Since pretty much everything was being taken care of (plane tickets, accommodations), I only had one major task to take care of -- get a passport. Crossing the Canadian border is not typically a big deal, so I had not yet had call to obtain one. I had had a haircut just before I got the passport picture taken, which has resulted in a passport picture that's a little scary looking:
On the left: Eric as "Heinrich." On the right: a more normal picture of my face.
The combination of the ultra-short hair, the inexplicable tint in my glasses, and the dour expression on my face, means that I look surprisingly like a German terrorist of some sort in my passport. Not the best thing ever, although happily, I have yet to be cavity-searched. I also have newer glasses these days than you see in the above pictures, which are wider than they are tall, and add to that "surly German intellectual" look. Especially now that I have the new glasses, Carrie has made me promise to never ever get my hair cut that short again.

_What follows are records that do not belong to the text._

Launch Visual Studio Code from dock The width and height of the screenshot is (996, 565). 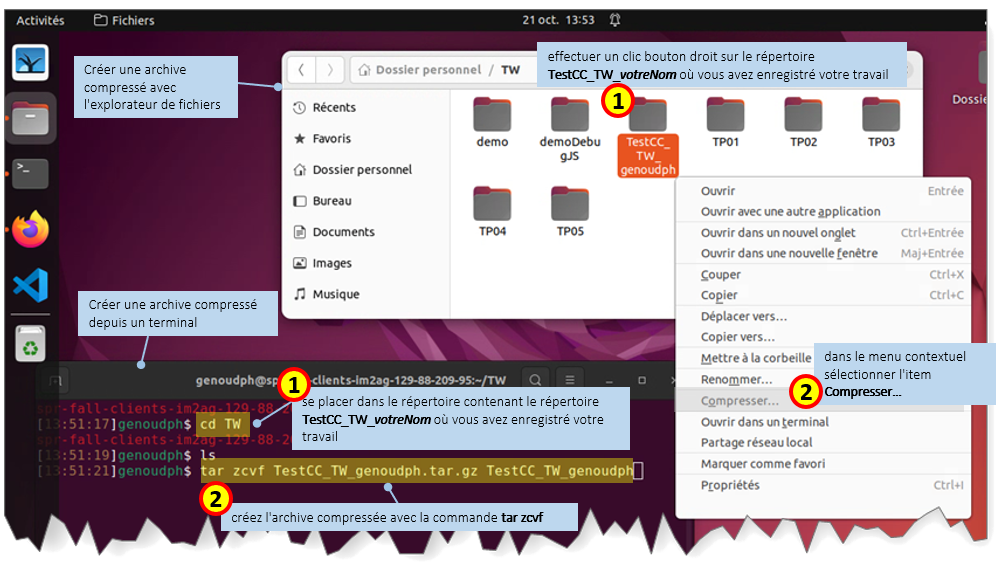30,284
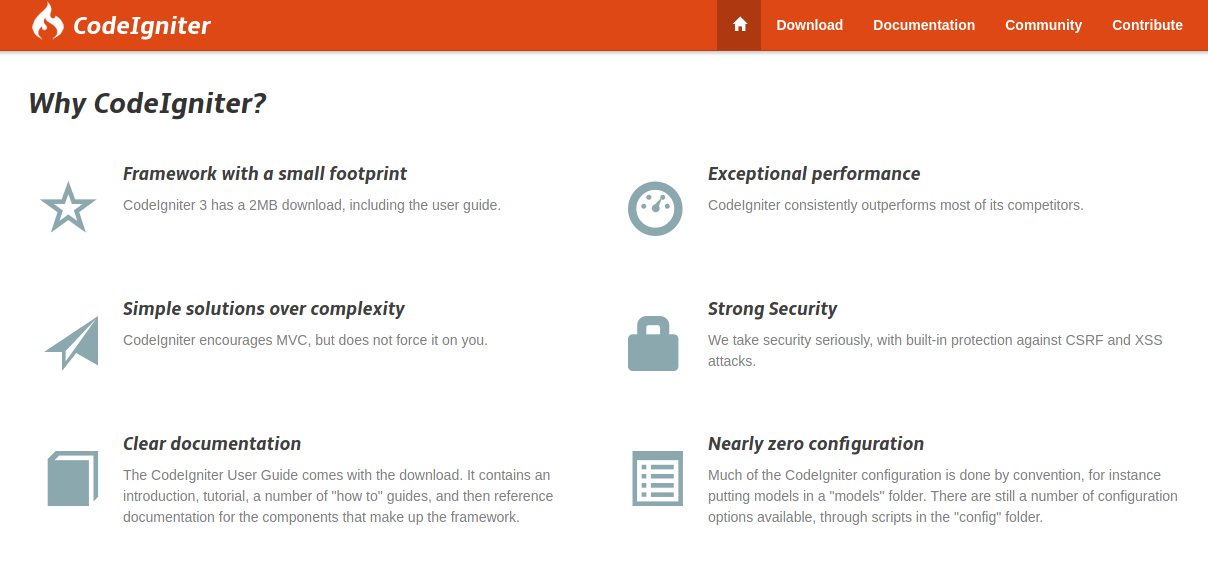The height and width of the screenshot is (569, 1208).
Task: Select the book icon for documentation
Action: 72,478
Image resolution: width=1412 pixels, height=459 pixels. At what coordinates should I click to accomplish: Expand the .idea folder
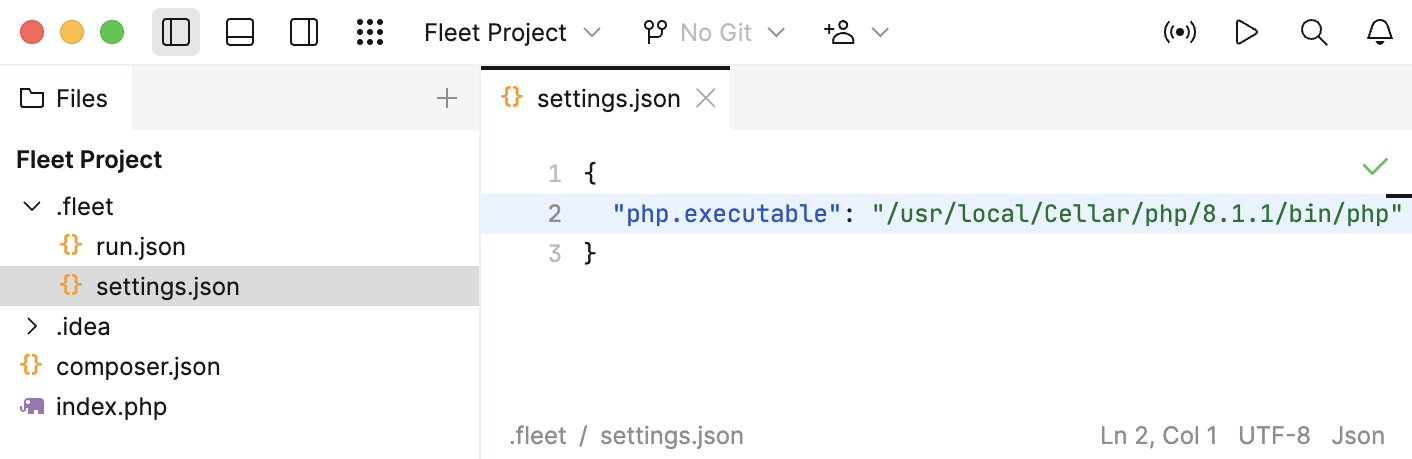click(31, 327)
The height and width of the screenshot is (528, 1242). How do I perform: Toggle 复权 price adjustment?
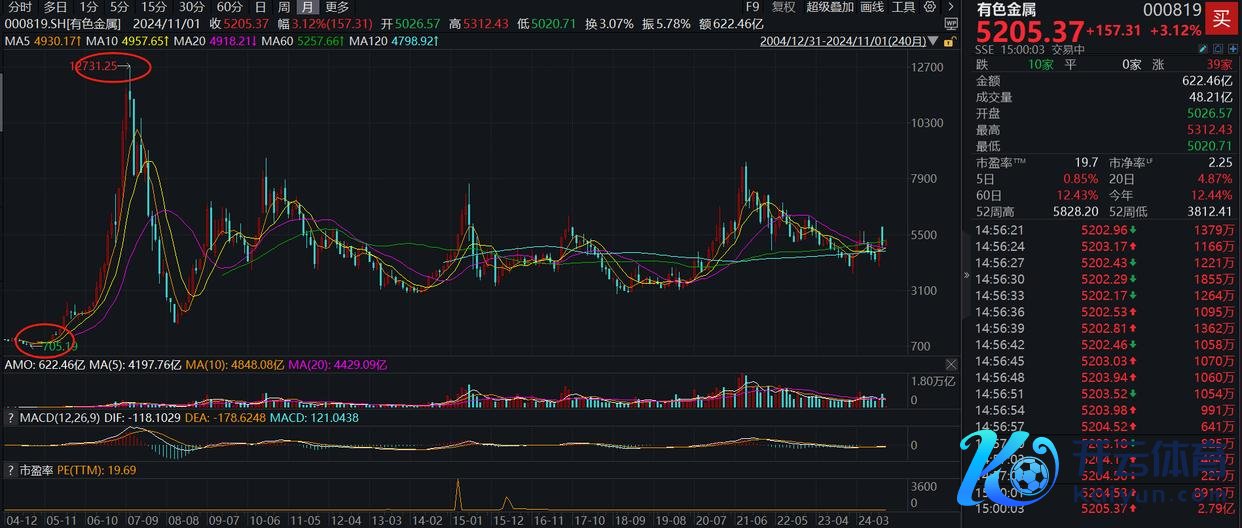click(783, 7)
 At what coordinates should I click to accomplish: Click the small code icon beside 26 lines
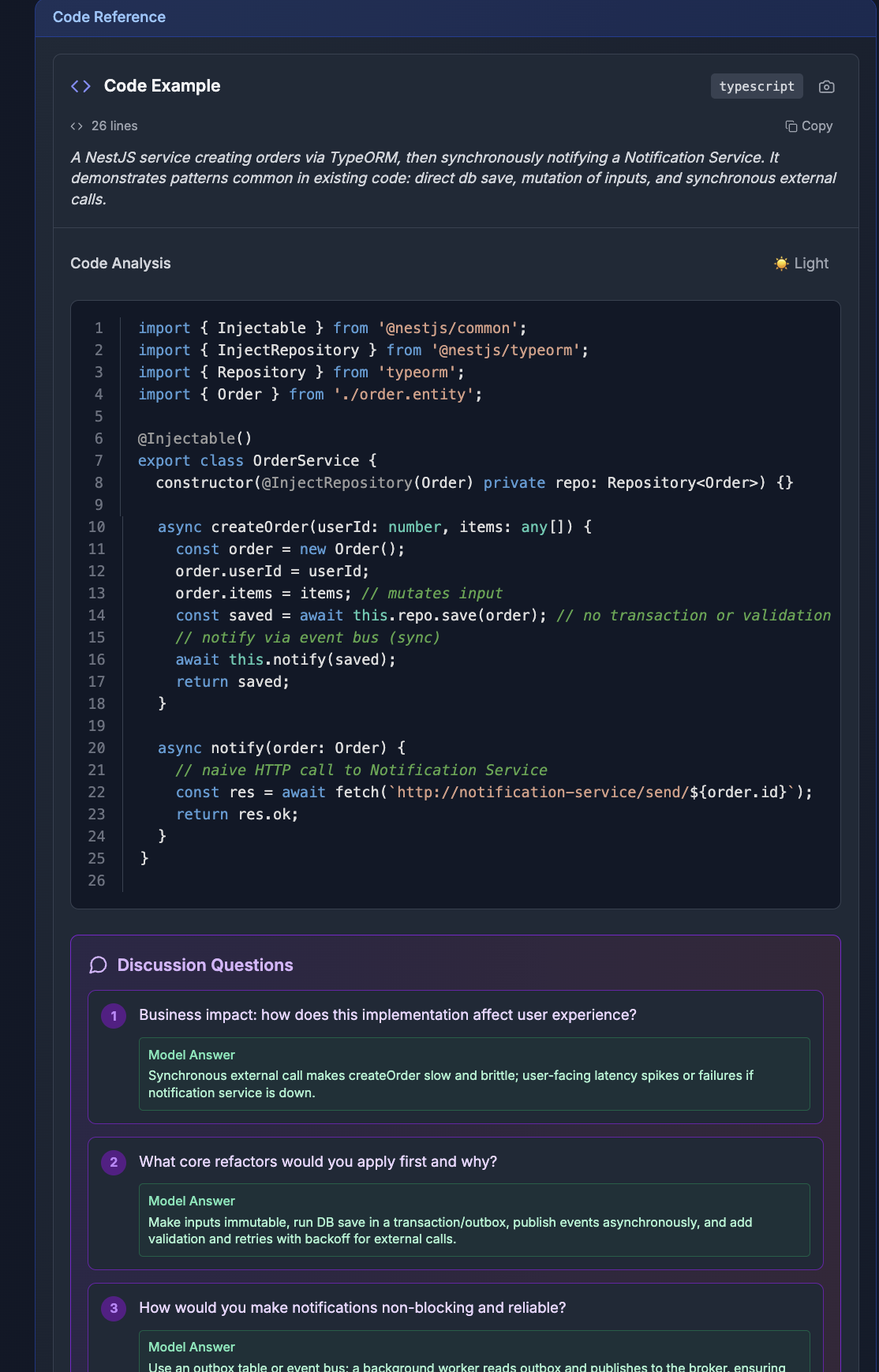[x=77, y=126]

There's not much to say about day zero. We got on a plane in Pittsburgh in the middle of the afternoon. We flew about an hour to Philadelphia, spent a few hours there waiting for our flight change, and then spent the next several hours (my notes indicate that it was twelve hours worth of travel -- I don't remember if that includes the time spent waiting in the airport to board the second flight) flying over the Atlantic.
One nice thing about international flights is that even the crummy commuter class gets free movies, booze, and those cool heated face towels that you normally only get in First Class on domestic flights. Unfortunately, in order to get these benefits, you have to pretend you are a sardine for a non-trivial portion of your day. One of these days, I'll be able to afford Business or First Class.

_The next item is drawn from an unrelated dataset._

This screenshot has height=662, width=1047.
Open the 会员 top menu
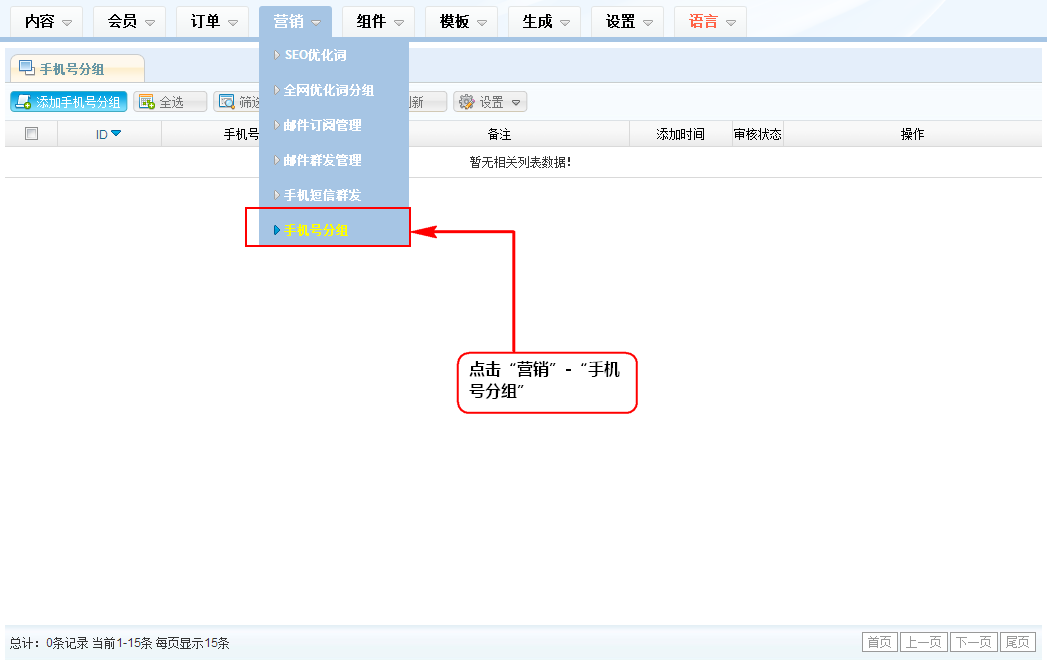(130, 21)
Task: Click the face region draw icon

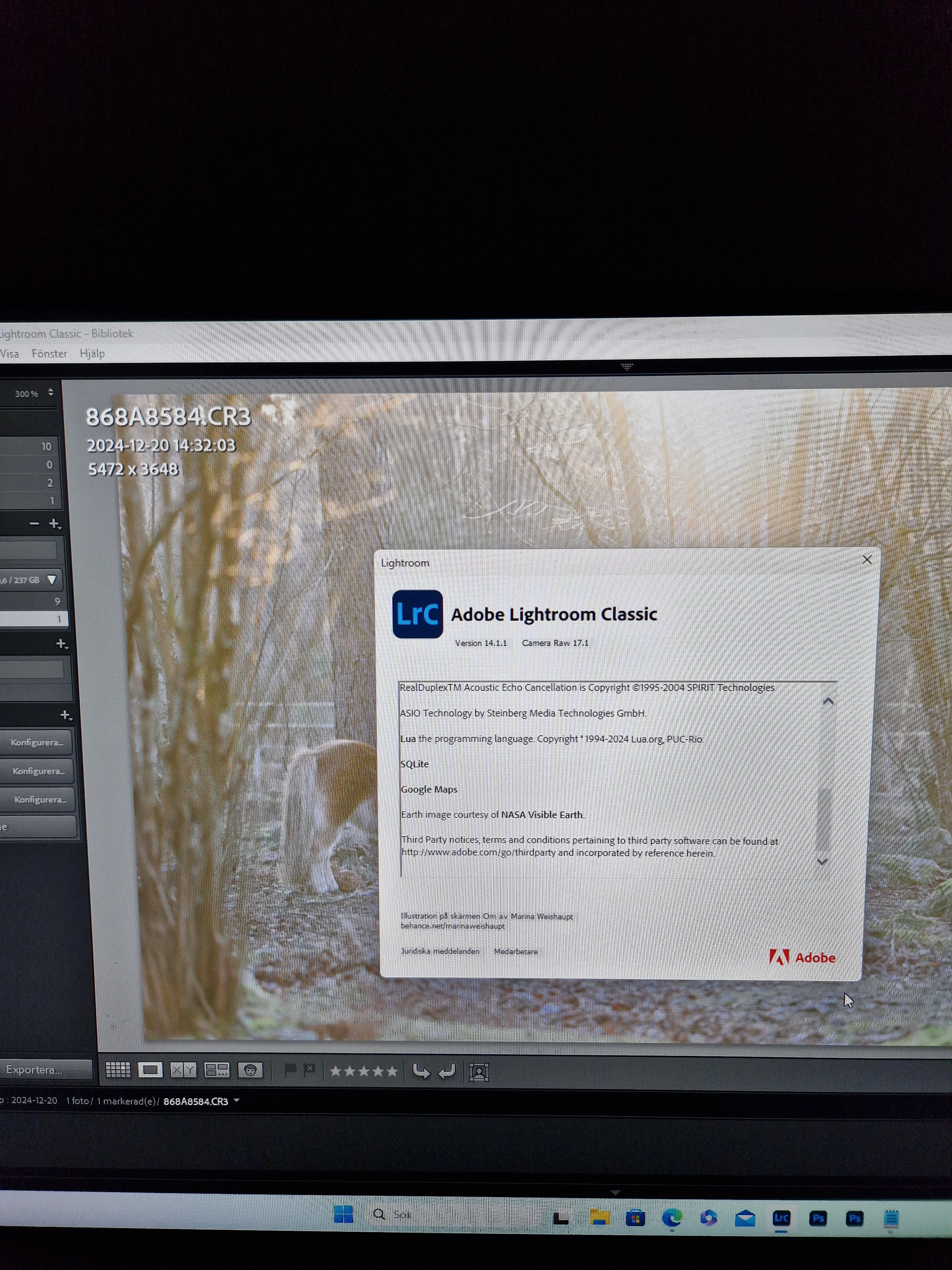Action: (479, 1072)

The other thing that sucked was that the flight, having left in the afternoon, went all night long. Remember that we went through about six time zones on this flight, too -- from Pittsburgh (five hours to the west of GMT) to Paris (which is one hour to the east of GMT). And I can't sleep on planes, so I've been awake, if drowsy, the entire time.
I will say that the airport we flew into (I think it was De Gaulle) was pretty darn cool; there's a central spherical area between the various gates (the gates are on multiple levels), and there are a variety of transparent escalators that take you through that spherical area. It's very trippy, especially on very little sleep.